DIRECTIONS FOR THIS TASK:
If a line in the entries below holds the string "agent", copy it.

RECORDS TO PROCESS: Begin

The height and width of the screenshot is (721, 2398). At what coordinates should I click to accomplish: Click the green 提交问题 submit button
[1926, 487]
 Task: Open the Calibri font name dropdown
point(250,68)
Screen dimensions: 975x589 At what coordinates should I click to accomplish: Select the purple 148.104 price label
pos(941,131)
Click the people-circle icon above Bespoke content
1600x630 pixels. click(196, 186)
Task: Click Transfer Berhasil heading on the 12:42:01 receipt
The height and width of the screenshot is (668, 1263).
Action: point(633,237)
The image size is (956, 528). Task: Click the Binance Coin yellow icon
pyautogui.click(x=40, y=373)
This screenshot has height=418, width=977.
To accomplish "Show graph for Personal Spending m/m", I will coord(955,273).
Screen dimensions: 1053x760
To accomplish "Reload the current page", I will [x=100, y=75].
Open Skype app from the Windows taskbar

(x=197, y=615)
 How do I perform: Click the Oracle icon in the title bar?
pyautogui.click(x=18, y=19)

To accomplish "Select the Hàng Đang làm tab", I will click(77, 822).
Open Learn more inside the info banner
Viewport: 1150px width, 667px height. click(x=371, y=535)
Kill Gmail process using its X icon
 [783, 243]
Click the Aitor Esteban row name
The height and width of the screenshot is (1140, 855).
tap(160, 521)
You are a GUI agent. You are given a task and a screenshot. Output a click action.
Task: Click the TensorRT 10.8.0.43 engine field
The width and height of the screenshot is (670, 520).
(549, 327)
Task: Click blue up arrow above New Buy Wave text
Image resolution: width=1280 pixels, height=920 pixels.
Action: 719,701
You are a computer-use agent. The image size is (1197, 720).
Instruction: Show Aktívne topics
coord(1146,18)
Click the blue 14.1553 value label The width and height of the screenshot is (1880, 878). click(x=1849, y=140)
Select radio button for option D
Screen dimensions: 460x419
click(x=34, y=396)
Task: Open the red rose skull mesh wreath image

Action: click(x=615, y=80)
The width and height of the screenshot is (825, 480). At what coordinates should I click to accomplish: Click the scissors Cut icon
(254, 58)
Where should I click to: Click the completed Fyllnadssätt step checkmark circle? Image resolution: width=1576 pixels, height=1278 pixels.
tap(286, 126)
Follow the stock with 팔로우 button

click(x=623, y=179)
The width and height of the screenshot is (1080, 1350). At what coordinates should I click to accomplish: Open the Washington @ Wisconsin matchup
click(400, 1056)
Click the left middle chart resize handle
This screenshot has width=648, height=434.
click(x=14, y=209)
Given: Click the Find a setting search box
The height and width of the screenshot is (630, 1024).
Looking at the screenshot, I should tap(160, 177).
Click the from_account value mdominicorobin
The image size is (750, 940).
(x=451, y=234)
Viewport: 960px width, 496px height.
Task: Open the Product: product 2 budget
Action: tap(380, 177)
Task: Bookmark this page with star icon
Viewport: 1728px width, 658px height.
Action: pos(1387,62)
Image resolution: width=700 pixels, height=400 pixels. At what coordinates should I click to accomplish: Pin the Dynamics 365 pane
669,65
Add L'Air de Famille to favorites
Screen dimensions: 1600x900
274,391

RECORDS TO PROCESS: End

RESULT FOR THIS EXERCISE:
You are a GUI agent. You are given a task and a screenshot. Output a click action.
You are a computer-use agent. The image size is (1197, 720).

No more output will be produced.